Amore, accettazione e obbedienza a Dio, chiede quindi la Weil agli uomini suoi contemporanei nella distretta tragica del secondo conflitto mondiale.
Può sembrare follia, oppure pietistica ingenuità; non lo è affatto qualora si ritenga − come lei e i mistici di ogni tempo e luogo, greci inclusi – che: “consenso è l’amore soprannaturale, è lo Spirito di Dio in noi”. Pare semmai provocazione: scandalo nell’accezione più autentica del termine. Non posso fare a meno di concludere riportando le straordinarie parole di Simone sulla sofferenza/avversità da accogliere di buon grado, tanto esse suonano al contempo poeticissime e spiritualmente pregnanti.
“Ogni specie di sventura ben sopportata fa passare dall’atra parte di una porta, fa vedere un’armonia sotto il suo vero volto e lacera uno dei veli che ci separano dalla bellezza del mondo e da quella di Dio”.
Recensione di Francesco Roat
Simone Weil - La rivelazione greca
A cura di Maria Concetta Sala, Giancarlo Gaeta
489 pag., 28,00 € - Edizioni Adelphi 2014 (Biblioteca Adelphi)
isbn: 9788845928550
L'incontro tra Simone Weil e alcuni testi della Grecia antica, innanzitutto l'Iliade, Platone, i pitagorici e i tragici, ha segnato uno dei picchi del secolo scorso. Nulla di quanto la luce della sua mente ha raggiunto è rimasto immutato. In particolare i Vangeli, come se la via regale per capirli non passasse da Gerusalemme, ma da Atene.
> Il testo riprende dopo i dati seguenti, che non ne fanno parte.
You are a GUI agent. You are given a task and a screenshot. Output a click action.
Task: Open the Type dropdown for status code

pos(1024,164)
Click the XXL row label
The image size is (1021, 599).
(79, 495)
Il verbo come mediatore, il sovrannaturale e l'innaturale, la bellezza del mondo, il giusto punito, la sventura: sono alcuni dei temi che Simone Weil tratta in questi scritti, non più nella forma altamente condensata dei quaderni, ma in una trattazione distesa, come chiarendo in primo luogo a se stessa le sue abbaglianti intuizioni.